Under CPLR 3025, a party may amend its pleadings "at any time by leave of court," and such "[l]eave shall be freely given," including "permit[ting] pleadings to be amended before or after judgment to conform them to the evidence." CPLR 3025(b)-(c). Deciding a motion for leave to amend requires a brush with the merits of the case, if only to discern whether the proffered amendments are "palpably insufficient or clearly devoid of merit." Cruz v. Brown, 129 A.D.3d 455, 456 (1st Dep't 2015). Indeed, the First Department "has consistently held that in order to conserve judicial resources, examination of the underlying merit of the proposed amendment is mandated," so that "[l]eave will be denied where the proposed pleading fails to state a cause of action, or is palpably insufficient as a matter of law." Thompson v. Cooper, 24 A.D.3d 203, 205 (1st Dep't 2005), citing Davis & Davis, P.C. v. Morson, 286 A.D.2d 584, 585 (1st Dep't 2001); see also Walter & Rosen, Inc. v. Pollack, 101 A.D.2d 734 (1st Dep't 1984) ("Amotion for leave to amend calls upon the court to review the validity of any causes of action sought to be added.").
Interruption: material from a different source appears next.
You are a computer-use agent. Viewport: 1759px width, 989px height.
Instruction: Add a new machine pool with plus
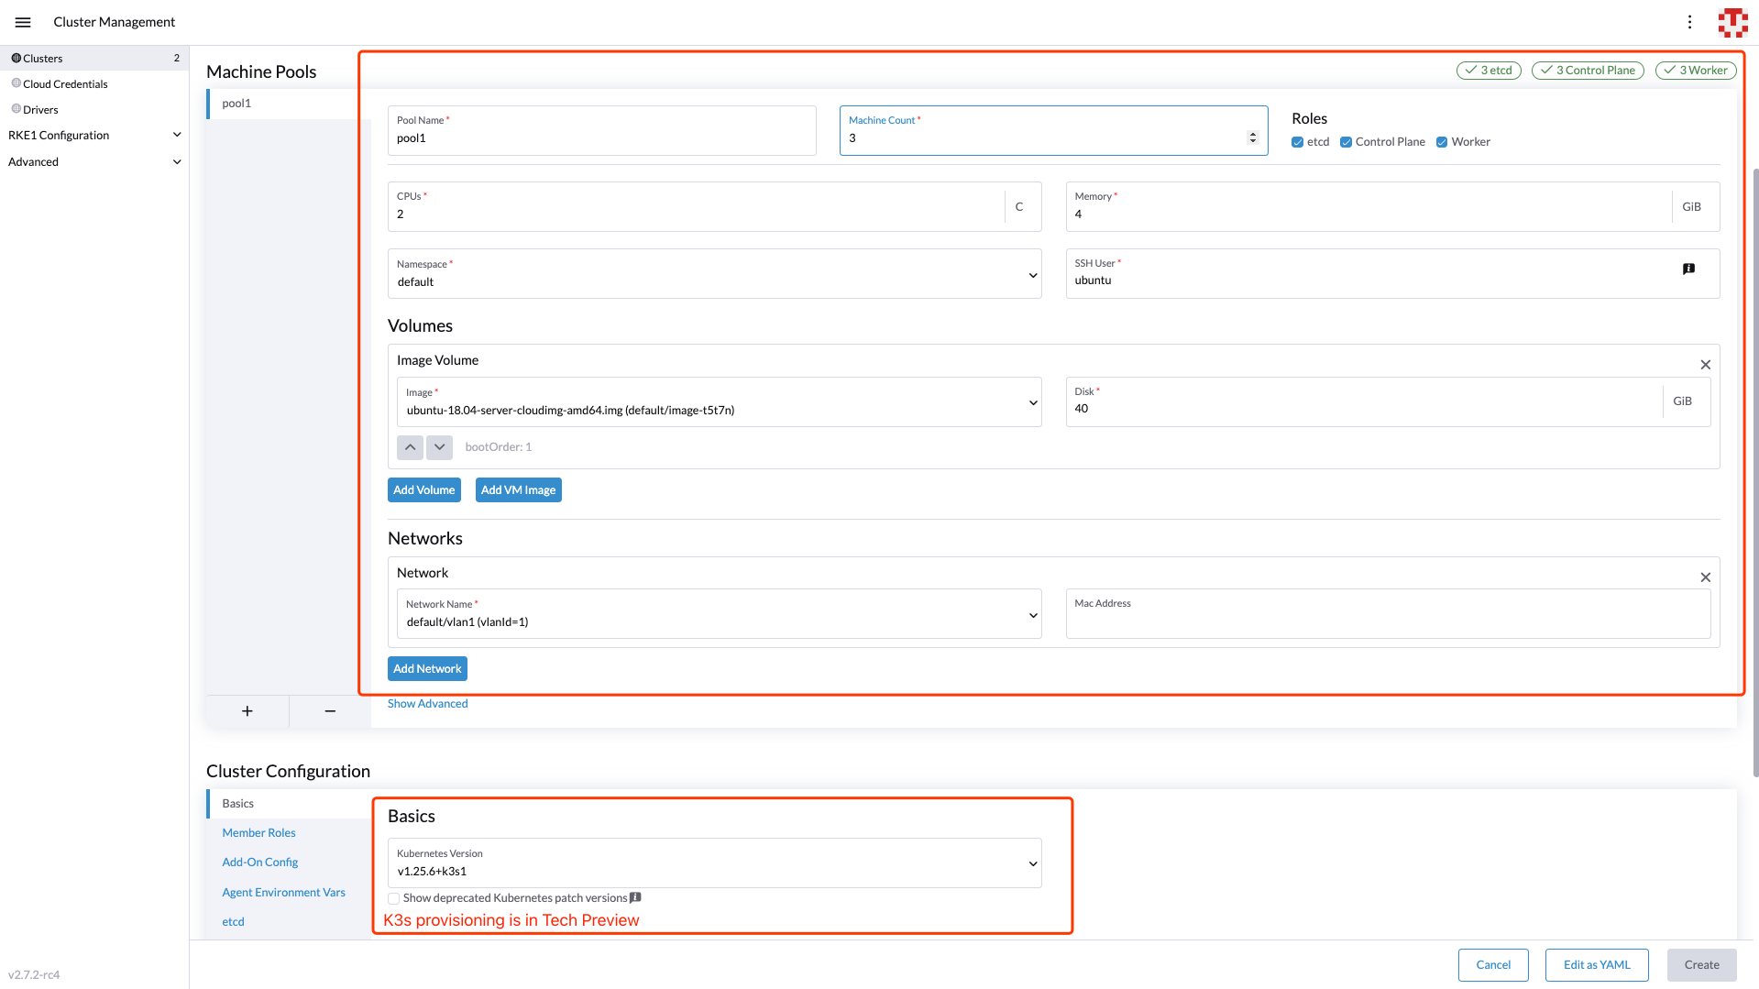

Moreover, leave to amend is properly denied when proposed new claims are "merely restatements" of previously dismissed claims. Kassover v. PVP-GCC Holdingco II, LLC, 73 A.D.3d 626, 629 (1st Dep't 2010) ("The motion court properly denied leave to amend the answer to assert counterclaims that were merely restatements of the previously dismissed counterclaims . . . [when] this Court have held that such alleged misconduct was protected by the business judgment rule[.]"); Sutton Apartment Corp. v. Bradhurst 100 Dev. LLC, 160 A.D.3d 508, 509 (1st Dep't 2018) (denying motion to amend complaint, "view[ing] the motion as plaintiffs' effort to reinstate previously-dismissed claims, which is not a proper use of a motion to amend"); cf. Eshaghian v. Eshaghian, 170 A.D.3d 416, 416 (1st Dep't March 5, 2019) (granting leave to amend where "proposed amendment is not palpably . . . devoid of merit" and "flows logically from the prior rulings in this case").

A. Unopposed Amendments to Intervenors' Complaint

Defendants do not oppose Intervenors' motion to the extent it seeks to (1) add claims which were not previously asserted in the Original Intervention Complaint, namely, Intervenors' expanded claim for unjust enrichment against defendants King Kullen, Wilbee, Queensboro, and KBA, and a breach of contract claim against Silverstein; (2) reassert a declaratory judgment claim against King Kullen, Wilbee, and Queensboro; and (3) withdraw Intervenors' promissory estoppel claim (the "Unopposed Amendments"). See Defs.' Opp. to Intervenors' Mot. for Leave to Amend, at 7 (NYSCEF Doc. No. 436).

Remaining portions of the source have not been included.